Crater Lake is a caldera lake in the western United States, located in south-central Oregon. It is the main feature of Crater Lake National Park and is famous for its deep blue color and water clarity. The lake partly fills a nearly 2,148-foot (655 m)-deep caldera that was formed around 7,700 (± 150) years ago by the collapse of the volcano Mount Mazama. There are no rivers flowing into or out of the lake; the evaporation is compensated for by rain and snowfall at a rate such that the total amount of water is replaced every 250 years. At 1,943 feet (592 m), the lake is the deepest in the United States, and the seventh or ninth deepest in the world, depending on whether average or maximum depth is measured.
Crater Lake is also known for the “Old Man of the Lake”, a full-sized tree which is now a stump that has been bobbing vertically in the lake for over a century. The low temperature of the water has slowed the decomposition of the wood, hence the longevity of the bobbing tree.

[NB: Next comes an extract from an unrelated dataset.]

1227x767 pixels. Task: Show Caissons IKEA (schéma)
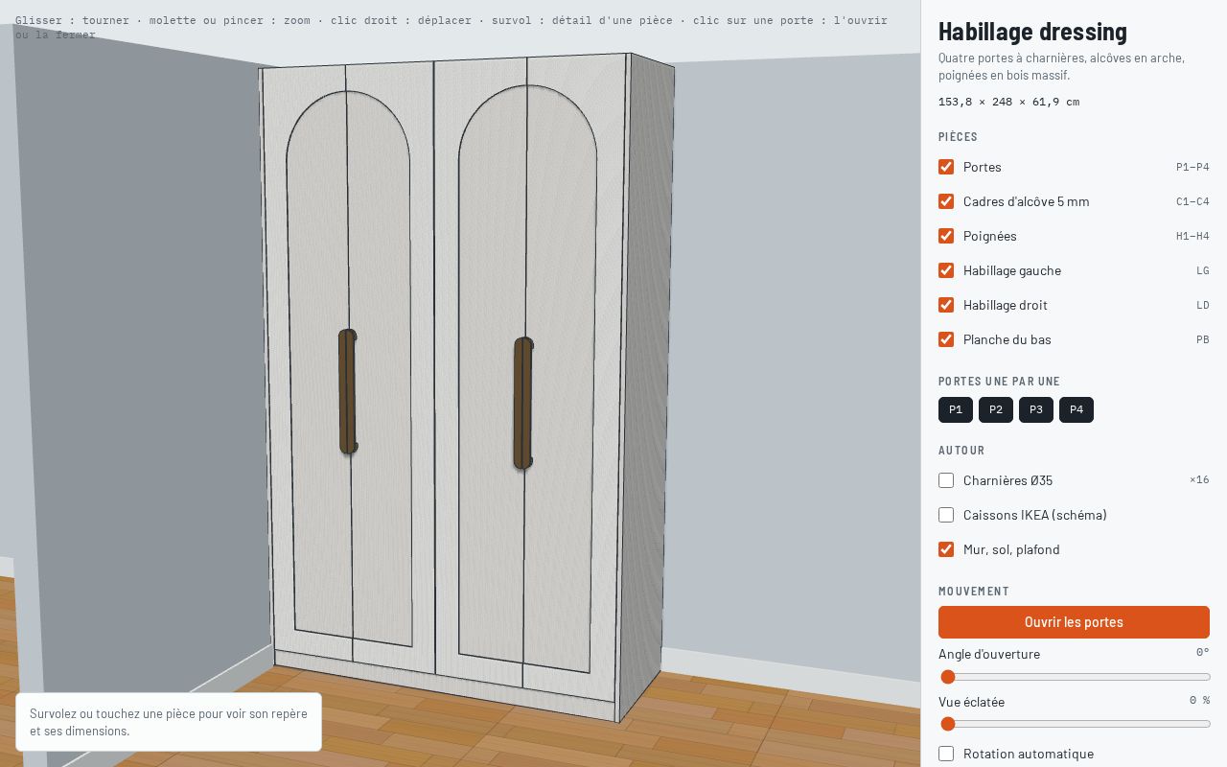point(946,515)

Two islands are in Crater Lake; Wizard Island formed from a cinder cone that erupted after Crater Lake began to fill with water, and the smaller Phantom Ship has seven different trees living on it. There are also colonies of violet green swallows and several varieties of wildflowers and lichens living there.

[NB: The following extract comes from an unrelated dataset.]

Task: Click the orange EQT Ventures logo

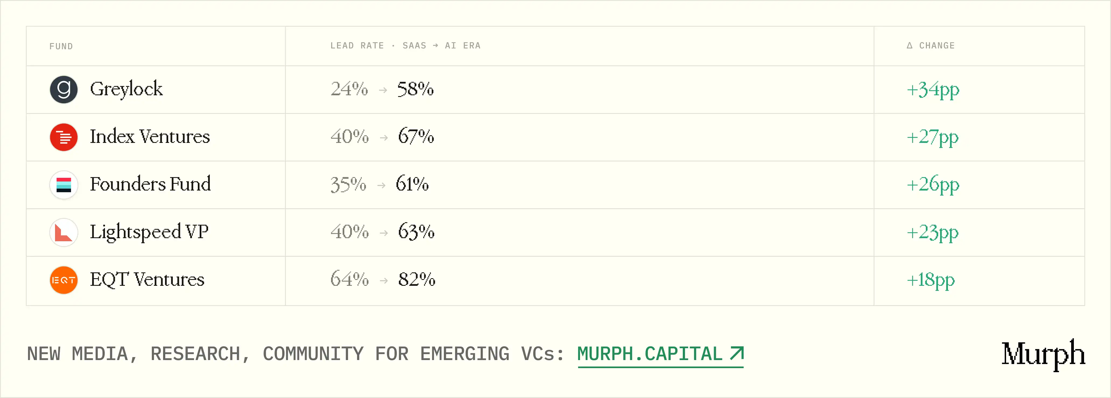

While having no indigenous fish population, the lake was stocked from 1888 to 1941 with a variety of fish. Several species have formed self-sustaining populations. Since 2002, one of the state’s regular-issue license plate designs has featured Crater Lake.The commemorative Oregon State Quarter, which was released by the United States Mint in 2005, features an image of Crater Lake on its reverse.
Wizard Island is a volcanic cinder cone which forms an island at the west end of Crater Lake in Crater Lake National Park, Oregon. The top of the island reaches 6,933 feet (2,113 m) above sea level, about 755 feet (230 m) above the average surface of the lake. The cone is capped by a volcanic crater about 500 feet (150 m) wide and 100 feet (30 m) deep. The crater was named the “Witches Cauldron” by Will G. Steel in 1885, who also gave Wizard Island its name at the same time.The land area of the island is 315.85 acres (127.82 ha).